╭─ GIVEN DATA
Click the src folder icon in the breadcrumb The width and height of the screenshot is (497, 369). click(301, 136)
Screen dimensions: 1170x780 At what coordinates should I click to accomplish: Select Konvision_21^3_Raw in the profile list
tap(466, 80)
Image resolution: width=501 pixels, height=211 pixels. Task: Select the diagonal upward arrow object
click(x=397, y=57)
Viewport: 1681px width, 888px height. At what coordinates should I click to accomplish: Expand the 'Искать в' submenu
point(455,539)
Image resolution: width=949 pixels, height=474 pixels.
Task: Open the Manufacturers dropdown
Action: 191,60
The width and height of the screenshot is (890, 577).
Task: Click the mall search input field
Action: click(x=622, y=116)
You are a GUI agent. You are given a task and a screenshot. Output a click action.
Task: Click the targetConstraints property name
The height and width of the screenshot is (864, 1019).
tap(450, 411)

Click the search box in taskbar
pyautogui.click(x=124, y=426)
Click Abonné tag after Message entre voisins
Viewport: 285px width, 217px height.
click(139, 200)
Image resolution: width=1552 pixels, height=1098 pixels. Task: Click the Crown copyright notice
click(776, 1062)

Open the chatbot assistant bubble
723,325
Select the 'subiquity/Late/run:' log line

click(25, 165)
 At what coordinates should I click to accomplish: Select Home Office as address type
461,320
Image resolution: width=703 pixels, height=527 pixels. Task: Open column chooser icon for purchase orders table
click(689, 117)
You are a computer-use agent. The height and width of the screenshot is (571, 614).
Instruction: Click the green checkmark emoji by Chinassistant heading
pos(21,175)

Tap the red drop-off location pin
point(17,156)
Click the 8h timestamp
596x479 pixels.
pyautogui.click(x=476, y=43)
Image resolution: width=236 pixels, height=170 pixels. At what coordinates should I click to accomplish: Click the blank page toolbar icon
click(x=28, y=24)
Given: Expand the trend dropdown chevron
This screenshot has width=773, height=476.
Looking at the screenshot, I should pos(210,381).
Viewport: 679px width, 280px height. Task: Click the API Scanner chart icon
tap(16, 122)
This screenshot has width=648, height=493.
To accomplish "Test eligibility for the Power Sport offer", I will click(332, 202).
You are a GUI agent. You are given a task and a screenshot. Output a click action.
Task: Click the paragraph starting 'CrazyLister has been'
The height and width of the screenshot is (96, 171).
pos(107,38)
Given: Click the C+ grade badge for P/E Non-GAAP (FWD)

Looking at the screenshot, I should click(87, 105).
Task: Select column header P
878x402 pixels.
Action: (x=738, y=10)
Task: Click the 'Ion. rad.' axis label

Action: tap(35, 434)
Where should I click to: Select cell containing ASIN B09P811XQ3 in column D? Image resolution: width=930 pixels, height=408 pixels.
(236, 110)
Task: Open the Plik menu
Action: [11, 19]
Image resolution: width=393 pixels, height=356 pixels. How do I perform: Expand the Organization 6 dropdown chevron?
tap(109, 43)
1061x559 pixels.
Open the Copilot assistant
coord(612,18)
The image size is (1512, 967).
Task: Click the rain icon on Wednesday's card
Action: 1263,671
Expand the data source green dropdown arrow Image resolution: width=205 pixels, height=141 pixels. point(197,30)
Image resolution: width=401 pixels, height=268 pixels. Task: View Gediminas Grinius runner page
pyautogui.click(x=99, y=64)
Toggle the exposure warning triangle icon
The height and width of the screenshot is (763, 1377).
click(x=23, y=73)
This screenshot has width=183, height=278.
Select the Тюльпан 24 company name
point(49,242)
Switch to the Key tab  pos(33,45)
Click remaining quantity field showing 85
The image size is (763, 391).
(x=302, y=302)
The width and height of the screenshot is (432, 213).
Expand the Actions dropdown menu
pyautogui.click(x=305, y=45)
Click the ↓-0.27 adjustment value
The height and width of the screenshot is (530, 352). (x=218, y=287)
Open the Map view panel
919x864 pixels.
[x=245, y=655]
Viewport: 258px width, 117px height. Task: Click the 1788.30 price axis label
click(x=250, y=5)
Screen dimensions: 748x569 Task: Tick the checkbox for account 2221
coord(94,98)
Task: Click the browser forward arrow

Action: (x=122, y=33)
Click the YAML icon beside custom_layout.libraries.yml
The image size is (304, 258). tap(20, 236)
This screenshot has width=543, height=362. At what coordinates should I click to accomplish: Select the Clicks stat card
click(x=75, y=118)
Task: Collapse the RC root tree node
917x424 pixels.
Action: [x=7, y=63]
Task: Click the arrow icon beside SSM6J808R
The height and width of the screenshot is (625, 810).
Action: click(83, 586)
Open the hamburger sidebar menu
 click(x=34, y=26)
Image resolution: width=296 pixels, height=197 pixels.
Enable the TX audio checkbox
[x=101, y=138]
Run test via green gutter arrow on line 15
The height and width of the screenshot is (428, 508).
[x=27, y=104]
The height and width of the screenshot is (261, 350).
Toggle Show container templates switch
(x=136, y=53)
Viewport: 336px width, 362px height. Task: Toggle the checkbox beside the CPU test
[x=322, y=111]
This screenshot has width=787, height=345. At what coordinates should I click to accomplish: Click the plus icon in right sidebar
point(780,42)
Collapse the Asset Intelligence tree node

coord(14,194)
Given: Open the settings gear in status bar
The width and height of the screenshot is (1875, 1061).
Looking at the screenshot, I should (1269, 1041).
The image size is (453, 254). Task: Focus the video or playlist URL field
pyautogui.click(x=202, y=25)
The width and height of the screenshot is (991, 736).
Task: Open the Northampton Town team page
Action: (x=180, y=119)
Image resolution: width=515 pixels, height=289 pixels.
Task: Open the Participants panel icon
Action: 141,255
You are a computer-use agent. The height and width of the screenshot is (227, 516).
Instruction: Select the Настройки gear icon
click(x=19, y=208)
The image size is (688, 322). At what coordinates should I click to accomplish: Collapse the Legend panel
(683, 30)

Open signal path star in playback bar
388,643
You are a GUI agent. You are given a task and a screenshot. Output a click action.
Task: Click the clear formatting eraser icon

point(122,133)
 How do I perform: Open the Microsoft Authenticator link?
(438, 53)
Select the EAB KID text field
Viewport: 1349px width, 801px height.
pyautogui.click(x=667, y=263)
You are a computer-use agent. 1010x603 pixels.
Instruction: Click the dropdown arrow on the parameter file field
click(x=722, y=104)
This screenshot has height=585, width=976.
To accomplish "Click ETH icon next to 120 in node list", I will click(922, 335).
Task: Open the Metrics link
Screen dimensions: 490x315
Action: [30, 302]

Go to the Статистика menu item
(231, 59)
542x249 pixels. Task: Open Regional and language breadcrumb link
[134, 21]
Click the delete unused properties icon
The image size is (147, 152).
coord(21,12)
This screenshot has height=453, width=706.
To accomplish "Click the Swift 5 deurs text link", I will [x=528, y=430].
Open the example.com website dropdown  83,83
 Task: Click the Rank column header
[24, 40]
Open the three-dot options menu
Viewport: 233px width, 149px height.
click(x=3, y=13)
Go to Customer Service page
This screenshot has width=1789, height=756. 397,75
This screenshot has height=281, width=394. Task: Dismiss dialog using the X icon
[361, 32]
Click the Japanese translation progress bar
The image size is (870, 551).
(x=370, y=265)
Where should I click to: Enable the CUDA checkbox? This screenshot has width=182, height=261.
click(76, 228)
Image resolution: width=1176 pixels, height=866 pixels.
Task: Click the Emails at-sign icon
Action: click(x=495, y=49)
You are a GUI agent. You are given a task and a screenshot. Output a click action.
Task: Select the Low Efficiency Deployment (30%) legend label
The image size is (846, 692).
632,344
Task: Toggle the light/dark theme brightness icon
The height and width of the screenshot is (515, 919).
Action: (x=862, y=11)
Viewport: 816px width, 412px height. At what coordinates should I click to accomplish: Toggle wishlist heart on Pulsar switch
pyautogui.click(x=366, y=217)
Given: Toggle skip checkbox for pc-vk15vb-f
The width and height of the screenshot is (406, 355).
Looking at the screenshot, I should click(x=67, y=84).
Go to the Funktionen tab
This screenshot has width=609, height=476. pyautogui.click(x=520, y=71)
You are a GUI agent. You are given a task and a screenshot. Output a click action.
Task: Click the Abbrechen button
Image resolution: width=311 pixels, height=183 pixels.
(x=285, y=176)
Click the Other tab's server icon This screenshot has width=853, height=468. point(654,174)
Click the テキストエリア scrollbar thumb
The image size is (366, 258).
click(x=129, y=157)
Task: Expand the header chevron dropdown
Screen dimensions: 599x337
╰─
:: ASSIGNMENT ::
The result should be every line that contains "text", copied from the entries.

:: YOUR SOLUTION ::
Select the EAB KID text field
To accomplish "Click the Swift 5 deurs text link", I will [x=528, y=430].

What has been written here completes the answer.